Print, exactly as they appear in the listing below, the lines from the line with "You are a computer-use agent." to the line with "Instruction: Select the", with both end lines kept.

_Available records:_
:::

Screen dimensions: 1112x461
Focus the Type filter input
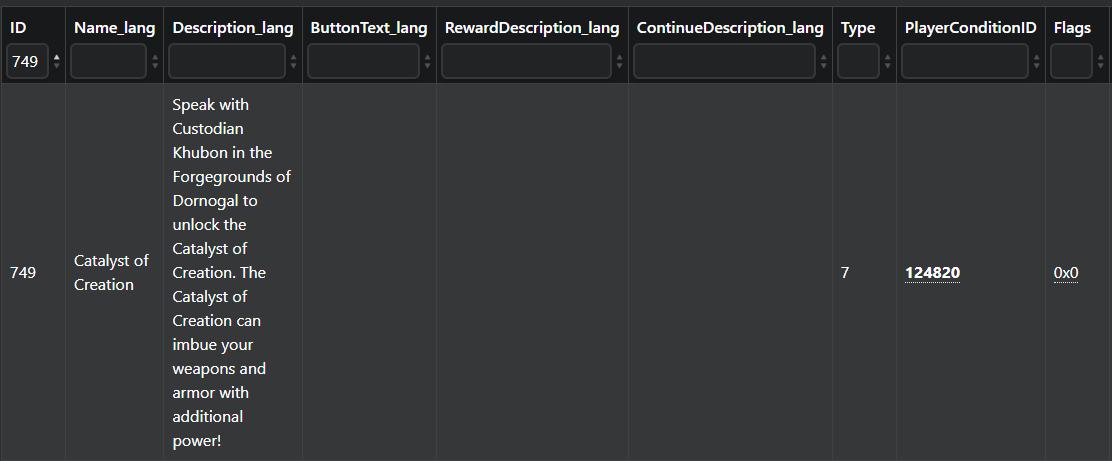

:::

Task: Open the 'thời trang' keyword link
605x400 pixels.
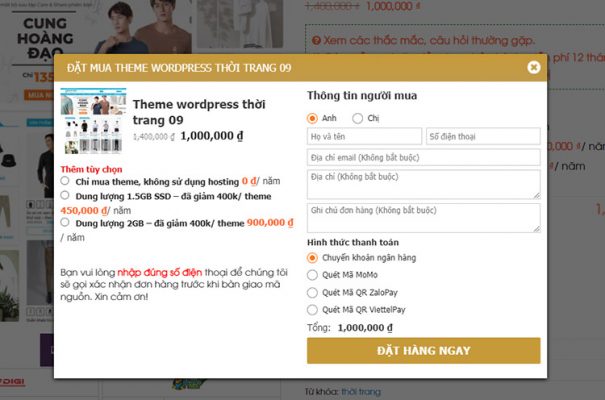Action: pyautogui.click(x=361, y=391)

:::

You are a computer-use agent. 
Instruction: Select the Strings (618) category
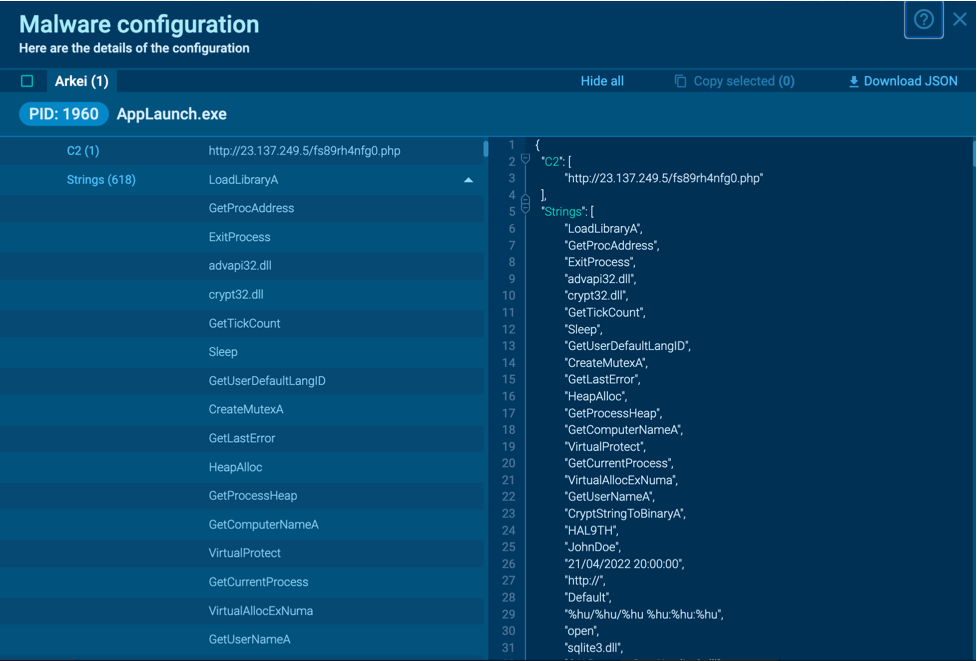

:::

_Result below:_
You are a computer-use agent. 
Instruction: Select the Strings (618) category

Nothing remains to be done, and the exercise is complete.